Redfang is a tool that brute-forces Bluetooth BD addresses in order to communicate with devices in nondiscoverable mode. RedFang accomplishes this by iterating through a user supplied range of device addresses and attempting to do a read_remote_name() on each one. If an address belongs to a Bluetooth device in the area, then the read_remote_name() call will return the device's name. A malicious person can then use this information to attack the device even if it's non-discoverable. To speed up the process, Redfang supports the user of multiple Bluetooth adapters to scan the supplied address range. Each adapter then scans disjoint portions of the address range [4]. This tool is at a proof-of-concept development stage.

6.16.

Tbear

T-BEAR, the Transient Bluetooth Environment AuditoR, is a suite of programs used to audit Bluetooth devices. T-BEAR currently consists of a graphical Bluetooth discovery tool called 'tbear' and a L2CAP layer ping DoS program called 'tanya'. In addition, it also features a tool to discover devices in non-discoverable mode called 'tbsearch'. This program works similarly to Redfang to brute-force BD addresses of non-discoverable devices in order to attack them. However, instead of scanning across a user supplied address range, it uses a list of known Bluetooth device OUIs and searches through the 3 byte address range of each of those.
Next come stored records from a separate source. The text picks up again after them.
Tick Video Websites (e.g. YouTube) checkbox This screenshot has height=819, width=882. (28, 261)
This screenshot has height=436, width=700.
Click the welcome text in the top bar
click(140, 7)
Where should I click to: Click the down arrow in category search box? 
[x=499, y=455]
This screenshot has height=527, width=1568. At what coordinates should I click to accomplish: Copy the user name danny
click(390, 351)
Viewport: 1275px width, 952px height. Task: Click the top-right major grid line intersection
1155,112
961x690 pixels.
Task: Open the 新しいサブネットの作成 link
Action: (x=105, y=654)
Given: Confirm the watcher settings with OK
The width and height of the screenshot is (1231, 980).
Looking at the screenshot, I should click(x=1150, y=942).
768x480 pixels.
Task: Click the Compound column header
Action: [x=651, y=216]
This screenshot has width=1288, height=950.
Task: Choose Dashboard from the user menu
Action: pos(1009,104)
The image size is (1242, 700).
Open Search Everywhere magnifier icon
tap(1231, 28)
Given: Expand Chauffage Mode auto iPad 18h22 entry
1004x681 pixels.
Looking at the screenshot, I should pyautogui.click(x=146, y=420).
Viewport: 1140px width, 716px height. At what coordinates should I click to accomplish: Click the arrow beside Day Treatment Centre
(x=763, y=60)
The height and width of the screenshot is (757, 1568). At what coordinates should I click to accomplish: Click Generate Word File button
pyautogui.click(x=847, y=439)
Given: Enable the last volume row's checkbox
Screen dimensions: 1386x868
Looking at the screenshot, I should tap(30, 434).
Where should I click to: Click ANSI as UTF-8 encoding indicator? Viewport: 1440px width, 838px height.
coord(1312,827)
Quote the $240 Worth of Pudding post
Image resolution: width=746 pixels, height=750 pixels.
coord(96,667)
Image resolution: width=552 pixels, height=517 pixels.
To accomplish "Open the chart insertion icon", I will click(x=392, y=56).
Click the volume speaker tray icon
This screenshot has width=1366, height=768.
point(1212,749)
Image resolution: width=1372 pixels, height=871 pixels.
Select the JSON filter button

This improves its efficiency incredibly.

6.17.

Bluetooth Stack Smasher

Bluetooth Stack Smasher (BSS) is a L2CAP protocol fuzzer designed to identify implementation weaknesses in Bluetooth devices. BSS is designed to transmit malformed L2CAP frames with a standard Bluetooth dongle on Linux systems. The malformed frames are designed to trigger and identify vulnerabilities in Bluetooth stack implementations, often resulting in denial of service conditions. Through the use of BSS, several L2CAP implementation weaknesses have been discovered in common devices.

6.18.

Sony/Ericsson L2CAP Length Field DoS

Certain models of Sony/Ericsson phones are vulnerable to a DoS attack involving L2CAP frames with invalid header lengths. By sending a malformed L2CAP frame to certain models of Sony/Ericsson phones, it is possible to cause the device to lock-up. This is done by creating an L2CAP frame with an improperly set length field. For instance, it is possible to send an L2CAP echo frame to the device, which is 4 bytes in length but set the length field in the frame to 1 byte. When an affected device receives the frame its screen will either go blank or the device will halt. Known affected phone models are: • Sony/Ericsson K600i • Sony/Ericsson V600i • Sony/Ericsson W800i In addition, other Sony/Ericsson models may be affected. Currently a fix for this issue is unavailable. To protect himself from this issue, user should disable the affected device's Bluetooth functionality.

6.19.

Blueline

Blueline is the name given to a vulnerability that affects some models of Motorola phones. It allows an attacker to obscure information displayed in some connection request authorization dialogs. The Motorola PEBL, V600, and E398 cellular phones are vulnerable to an issue involving its user interface that may allow an attacker to trick a user into accepting a connection from a malicious device. These phones have two voice gateways. One of these, The "Headset Audio Gateway" profile operating on channel 3, does not require a device to be paired to connect to it. However, to connect to channel 3 the attacking device does need to be within the affected device's "Device History" list. This can be accomplished by performing a HeloMoto attack on the device. Once a connection to channel 3 has been made the device presents the user with a simple prompt asking if the remote device should be allowed to connect. This dialog takes the form of: Requests Voice Gateway? (Grant or Deny) The problem stems from the fact that control characters in the remote Bluetooth device's name are not sanitized. This can allow an attacker to affect how the prompt is displayed and obscure its intent. For example, an attacker can insert multiple '\n' characters to format the Bluetooth device name in such a way that the "Request Voice Gateway?" portion of the prompt is completely off-screen. Therefore the attacker can use a

Bluetooth device name that does this and also creates the appearance of another dialog prompt. Once the attacker has tricked the user into accepting the connection, they then gain AT command access to the phone.

6.20.

Nokia N70 Malformed L2CAP Frame DoS

The Nokia N70 is vulnerable to a denial of service involving malformed L2CAP frames with unknown properties. The Nokia N70 contains a vulnerability that causes a DoS condition when a malformed L2CAP frame is received by the device's Bluetooth interface. This can cause the device to become unresponsive and to display a "System Error" message.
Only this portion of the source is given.